WORK TASK: Copy the records below verbatim, from the first line through the line containing "The width and height of the screenshot is (1184, 439).", inclusive, and output nothing else.

EXERCISE INPUTS:

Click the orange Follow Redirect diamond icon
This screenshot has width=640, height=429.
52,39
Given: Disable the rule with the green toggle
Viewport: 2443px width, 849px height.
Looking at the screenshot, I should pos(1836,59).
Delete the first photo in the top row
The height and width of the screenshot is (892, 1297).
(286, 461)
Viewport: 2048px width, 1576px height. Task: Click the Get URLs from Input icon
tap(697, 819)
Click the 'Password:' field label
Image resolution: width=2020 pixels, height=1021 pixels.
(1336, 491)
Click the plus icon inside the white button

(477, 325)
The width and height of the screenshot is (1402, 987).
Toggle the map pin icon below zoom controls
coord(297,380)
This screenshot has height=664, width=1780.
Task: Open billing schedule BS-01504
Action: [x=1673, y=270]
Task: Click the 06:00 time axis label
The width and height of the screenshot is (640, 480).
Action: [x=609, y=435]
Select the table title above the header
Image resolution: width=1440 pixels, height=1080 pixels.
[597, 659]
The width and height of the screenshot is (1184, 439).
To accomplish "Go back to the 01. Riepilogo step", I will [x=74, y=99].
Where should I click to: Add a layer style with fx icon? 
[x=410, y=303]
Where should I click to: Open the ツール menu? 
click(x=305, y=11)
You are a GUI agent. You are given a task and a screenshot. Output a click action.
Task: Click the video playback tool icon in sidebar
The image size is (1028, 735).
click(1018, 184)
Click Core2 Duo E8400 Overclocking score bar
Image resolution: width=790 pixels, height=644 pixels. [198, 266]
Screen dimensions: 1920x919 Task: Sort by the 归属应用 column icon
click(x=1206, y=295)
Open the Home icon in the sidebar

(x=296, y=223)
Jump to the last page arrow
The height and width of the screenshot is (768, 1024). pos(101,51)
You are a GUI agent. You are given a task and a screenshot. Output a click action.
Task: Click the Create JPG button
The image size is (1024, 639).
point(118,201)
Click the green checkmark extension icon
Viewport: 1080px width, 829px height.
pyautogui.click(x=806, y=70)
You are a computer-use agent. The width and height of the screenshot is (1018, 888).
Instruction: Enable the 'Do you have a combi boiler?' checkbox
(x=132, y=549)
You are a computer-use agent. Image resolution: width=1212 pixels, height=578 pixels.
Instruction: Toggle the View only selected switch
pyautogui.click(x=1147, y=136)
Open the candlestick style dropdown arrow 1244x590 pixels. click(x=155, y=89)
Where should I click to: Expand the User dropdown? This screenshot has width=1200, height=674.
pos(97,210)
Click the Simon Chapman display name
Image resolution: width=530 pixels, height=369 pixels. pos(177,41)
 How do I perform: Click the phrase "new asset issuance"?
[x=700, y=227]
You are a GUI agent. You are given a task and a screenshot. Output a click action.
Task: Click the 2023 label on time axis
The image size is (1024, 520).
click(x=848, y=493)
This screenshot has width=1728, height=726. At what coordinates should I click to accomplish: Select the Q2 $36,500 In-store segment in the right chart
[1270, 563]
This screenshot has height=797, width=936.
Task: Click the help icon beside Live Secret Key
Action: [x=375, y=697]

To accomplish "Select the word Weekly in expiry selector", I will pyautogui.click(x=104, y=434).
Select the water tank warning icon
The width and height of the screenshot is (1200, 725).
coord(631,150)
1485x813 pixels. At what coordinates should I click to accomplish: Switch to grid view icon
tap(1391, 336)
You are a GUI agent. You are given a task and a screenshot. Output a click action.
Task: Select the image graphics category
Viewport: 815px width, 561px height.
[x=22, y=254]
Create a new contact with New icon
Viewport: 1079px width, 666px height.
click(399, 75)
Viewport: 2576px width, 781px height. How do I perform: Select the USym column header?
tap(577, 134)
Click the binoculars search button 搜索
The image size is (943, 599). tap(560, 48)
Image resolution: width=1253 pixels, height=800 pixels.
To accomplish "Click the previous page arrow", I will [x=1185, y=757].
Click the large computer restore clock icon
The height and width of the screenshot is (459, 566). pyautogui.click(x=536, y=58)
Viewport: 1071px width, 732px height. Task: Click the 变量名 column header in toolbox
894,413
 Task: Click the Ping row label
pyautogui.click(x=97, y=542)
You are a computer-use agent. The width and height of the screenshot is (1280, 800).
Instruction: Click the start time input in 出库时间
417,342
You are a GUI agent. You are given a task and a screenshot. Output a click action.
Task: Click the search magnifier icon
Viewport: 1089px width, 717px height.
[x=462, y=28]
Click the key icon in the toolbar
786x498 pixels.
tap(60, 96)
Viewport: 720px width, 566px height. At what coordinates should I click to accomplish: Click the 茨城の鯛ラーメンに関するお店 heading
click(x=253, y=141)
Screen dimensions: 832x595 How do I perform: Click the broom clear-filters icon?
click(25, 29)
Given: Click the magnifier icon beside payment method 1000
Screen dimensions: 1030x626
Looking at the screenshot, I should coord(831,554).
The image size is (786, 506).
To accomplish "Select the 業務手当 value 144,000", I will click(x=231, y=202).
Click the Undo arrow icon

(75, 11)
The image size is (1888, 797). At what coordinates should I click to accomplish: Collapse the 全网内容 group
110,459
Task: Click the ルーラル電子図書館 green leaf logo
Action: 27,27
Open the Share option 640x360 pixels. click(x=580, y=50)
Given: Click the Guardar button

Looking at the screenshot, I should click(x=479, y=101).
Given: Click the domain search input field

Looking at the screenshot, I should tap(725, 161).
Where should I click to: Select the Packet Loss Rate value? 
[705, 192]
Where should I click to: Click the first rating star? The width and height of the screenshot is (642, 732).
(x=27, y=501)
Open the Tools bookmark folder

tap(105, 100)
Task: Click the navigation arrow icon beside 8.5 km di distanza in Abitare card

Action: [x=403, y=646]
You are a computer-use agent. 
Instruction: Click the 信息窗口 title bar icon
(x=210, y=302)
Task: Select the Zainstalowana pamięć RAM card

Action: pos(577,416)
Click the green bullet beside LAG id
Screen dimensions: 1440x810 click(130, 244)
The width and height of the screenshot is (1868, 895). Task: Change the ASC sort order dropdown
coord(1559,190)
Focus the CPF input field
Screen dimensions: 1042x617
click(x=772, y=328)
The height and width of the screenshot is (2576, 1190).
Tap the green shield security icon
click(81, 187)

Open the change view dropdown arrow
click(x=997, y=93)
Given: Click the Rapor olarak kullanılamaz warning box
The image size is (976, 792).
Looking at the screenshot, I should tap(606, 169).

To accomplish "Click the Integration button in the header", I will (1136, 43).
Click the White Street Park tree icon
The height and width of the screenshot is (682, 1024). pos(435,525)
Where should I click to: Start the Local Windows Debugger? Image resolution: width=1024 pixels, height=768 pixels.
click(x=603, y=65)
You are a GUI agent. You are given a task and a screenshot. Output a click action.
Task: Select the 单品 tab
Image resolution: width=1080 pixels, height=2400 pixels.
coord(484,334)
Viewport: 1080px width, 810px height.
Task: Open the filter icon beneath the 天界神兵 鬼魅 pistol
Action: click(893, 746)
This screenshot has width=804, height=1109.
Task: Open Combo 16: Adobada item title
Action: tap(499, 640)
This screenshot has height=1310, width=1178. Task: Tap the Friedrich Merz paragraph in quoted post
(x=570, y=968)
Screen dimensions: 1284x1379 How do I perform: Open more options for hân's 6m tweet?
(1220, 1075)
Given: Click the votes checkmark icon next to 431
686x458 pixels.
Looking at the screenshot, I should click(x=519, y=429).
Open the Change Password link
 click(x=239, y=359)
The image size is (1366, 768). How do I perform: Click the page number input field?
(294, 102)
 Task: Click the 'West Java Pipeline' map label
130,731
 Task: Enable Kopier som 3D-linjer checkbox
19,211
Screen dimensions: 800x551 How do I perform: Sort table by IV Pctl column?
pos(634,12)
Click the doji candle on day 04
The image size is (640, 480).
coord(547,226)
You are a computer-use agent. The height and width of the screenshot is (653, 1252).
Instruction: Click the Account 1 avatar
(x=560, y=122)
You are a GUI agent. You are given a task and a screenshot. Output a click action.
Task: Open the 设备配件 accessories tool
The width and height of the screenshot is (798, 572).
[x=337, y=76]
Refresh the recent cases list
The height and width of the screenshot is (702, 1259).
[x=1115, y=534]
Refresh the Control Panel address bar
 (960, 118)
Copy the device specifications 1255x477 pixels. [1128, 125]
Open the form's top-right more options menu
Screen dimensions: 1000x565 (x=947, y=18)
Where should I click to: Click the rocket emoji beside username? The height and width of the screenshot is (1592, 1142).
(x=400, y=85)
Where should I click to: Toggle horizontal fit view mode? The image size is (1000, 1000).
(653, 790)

COMPLETED EXERCISE:
Click the orange Follow Redirect diamond icon
This screenshot has width=640, height=429.
52,39
Given: Disable the rule with the green toggle
Viewport: 2443px width, 849px height.
Looking at the screenshot, I should pos(1836,59).
Delete the first photo in the top row
The height and width of the screenshot is (892, 1297).
(286, 461)
Viewport: 2048px width, 1576px height. Task: Click the Get URLs from Input icon
tap(697, 819)
Click the 'Password:' field label
Image resolution: width=2020 pixels, height=1021 pixels.
(1336, 491)
Click the plus icon inside the white button

(477, 325)
The width and height of the screenshot is (1402, 987).
Toggle the map pin icon below zoom controls
coord(297,380)
This screenshot has height=664, width=1780.
Task: Open billing schedule BS-01504
Action: [x=1673, y=270]
Task: Click the 06:00 time axis label
The width and height of the screenshot is (640, 480).
Action: [x=609, y=435]
Select the table title above the header
Image resolution: width=1440 pixels, height=1080 pixels.
[597, 659]
The width and height of the screenshot is (1184, 439).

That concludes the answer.